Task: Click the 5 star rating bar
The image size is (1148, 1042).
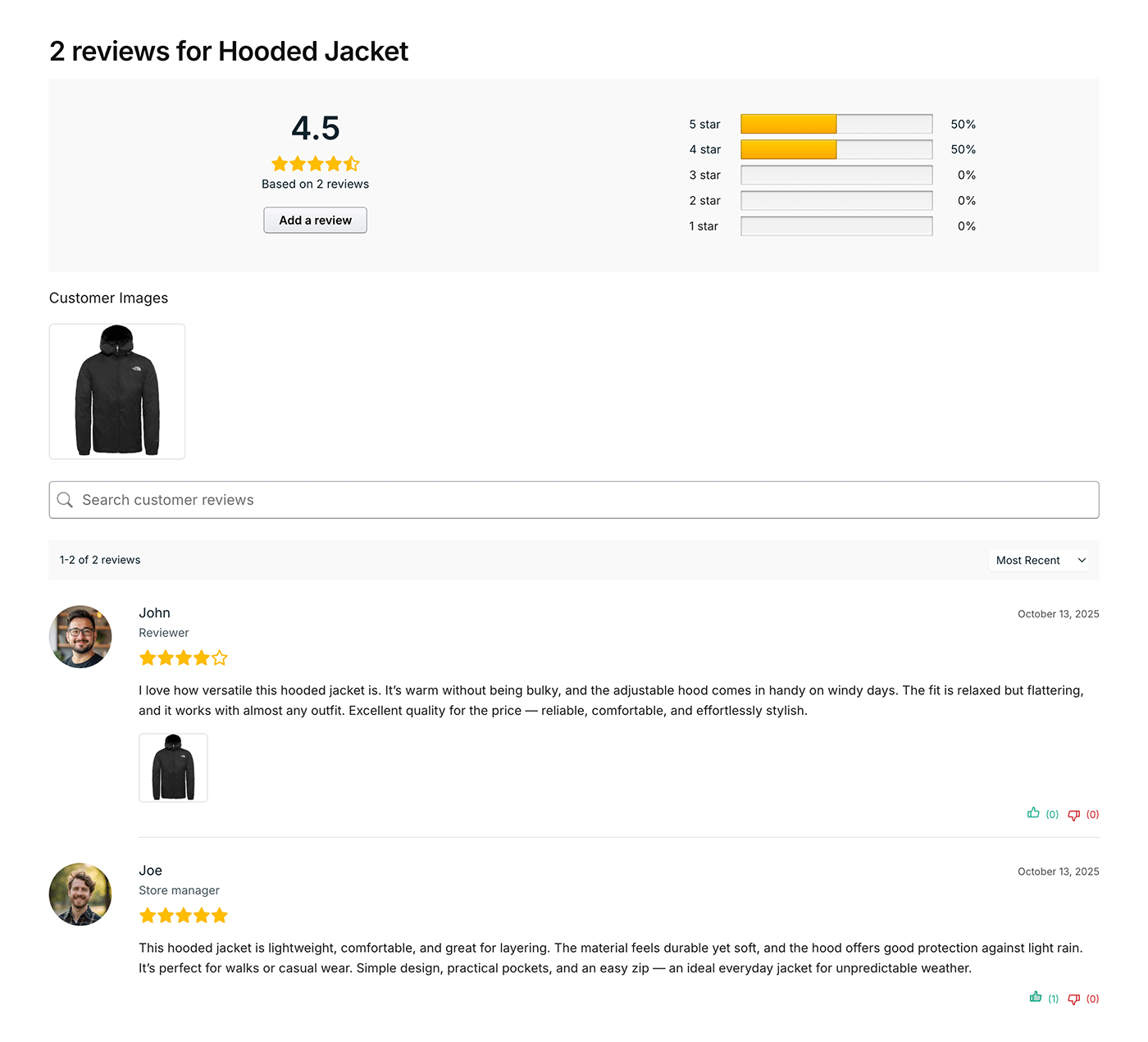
----
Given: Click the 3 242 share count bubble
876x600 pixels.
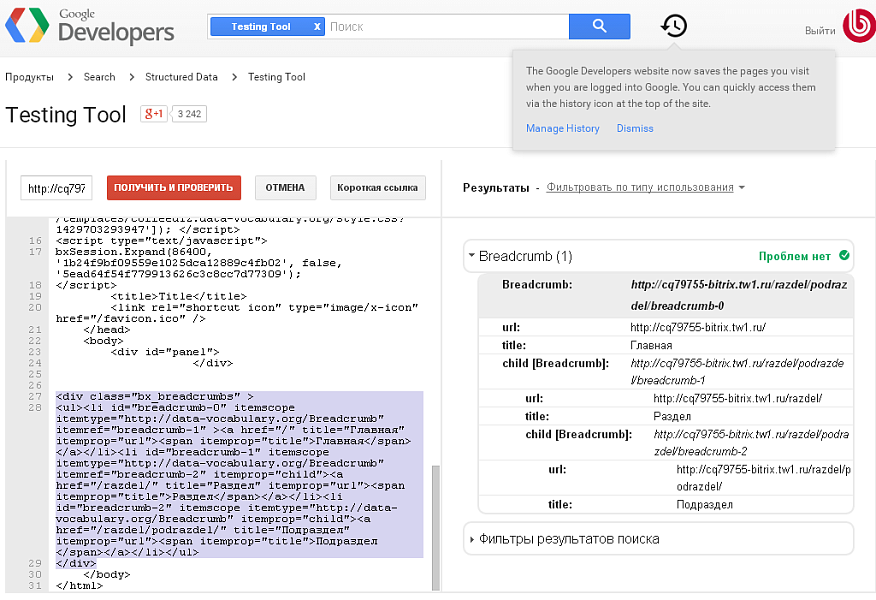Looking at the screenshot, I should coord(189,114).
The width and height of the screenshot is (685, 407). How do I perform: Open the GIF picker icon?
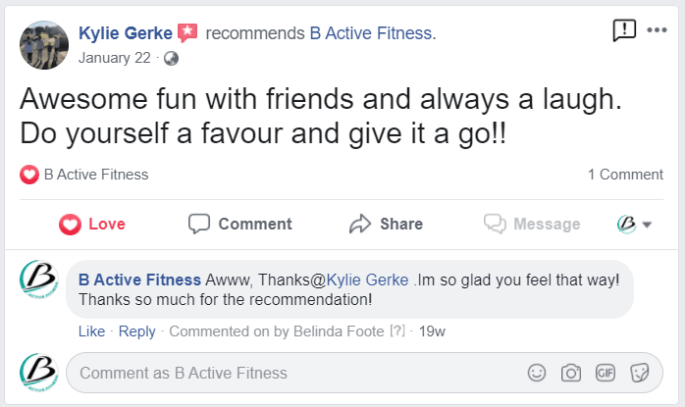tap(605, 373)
----
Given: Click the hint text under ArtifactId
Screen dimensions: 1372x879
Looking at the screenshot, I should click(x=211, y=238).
----
What the task asks. When a line in the material above holds the word "Given", copy that line.

Reply.
Given: Click the 3 242 share count bubble
Given: Click the hint text under ArtifactId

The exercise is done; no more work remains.